WILLIAM HOPSON A Gunman Rode North

   From this point we segue into a bit of BRUTE FORCE (1947) with sadistic prison guards and desperate convicts bent on escape, until Kerrigan is finally released and confronts Harrow, who is flanked by his hired goons — excuse, me, hired guns — and learns that he is now a pawn in another of Harrow’s nasty plans (see CRISS CROSS, 1949) while Harrow has spurned Kitty for a more socially acceptable marital prospect (back to I WALK ALONE.)

   Out on the street/riding the range once more, Kerrigan moves across a landscape peopled with noir figures: bent cops/deputies, a corrupt judge, a too-helpful stranger (back to CRISS CROSS) an old friend who happens to be an honest-cop/deputy and boring as the range is wide (back to THE KILLERS) plus hired killers (ibid) stalking him across the prairie as he pursues his lonely vengeance against all odds.
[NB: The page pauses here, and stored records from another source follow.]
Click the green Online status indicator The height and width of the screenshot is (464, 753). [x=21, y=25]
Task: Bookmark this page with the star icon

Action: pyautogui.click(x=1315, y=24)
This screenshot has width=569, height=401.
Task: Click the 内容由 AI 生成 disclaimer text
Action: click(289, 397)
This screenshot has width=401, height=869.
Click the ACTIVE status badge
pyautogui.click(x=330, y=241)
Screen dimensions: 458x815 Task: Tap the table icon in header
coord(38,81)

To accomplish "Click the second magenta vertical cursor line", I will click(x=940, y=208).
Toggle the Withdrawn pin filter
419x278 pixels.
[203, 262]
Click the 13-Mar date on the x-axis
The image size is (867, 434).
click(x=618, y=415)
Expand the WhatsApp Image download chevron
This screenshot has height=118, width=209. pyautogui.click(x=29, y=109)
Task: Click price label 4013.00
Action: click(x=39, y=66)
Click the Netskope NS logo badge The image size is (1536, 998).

Hopson also throws in a few rampaging Apaches (ULZANA’S RAID, but that came later), who add to the noir feel of a hostile universe.

   Okay so there’s nothing too original here, and the ending’s entirely too pat, but Hopson keeps the plot moving nicely, and he has a sure hand for the action scenes. And A GUNMAN RODE NORTH is fast-reading enough that it’s fired and back in the holster before you have time to say, “Who was that masked man?”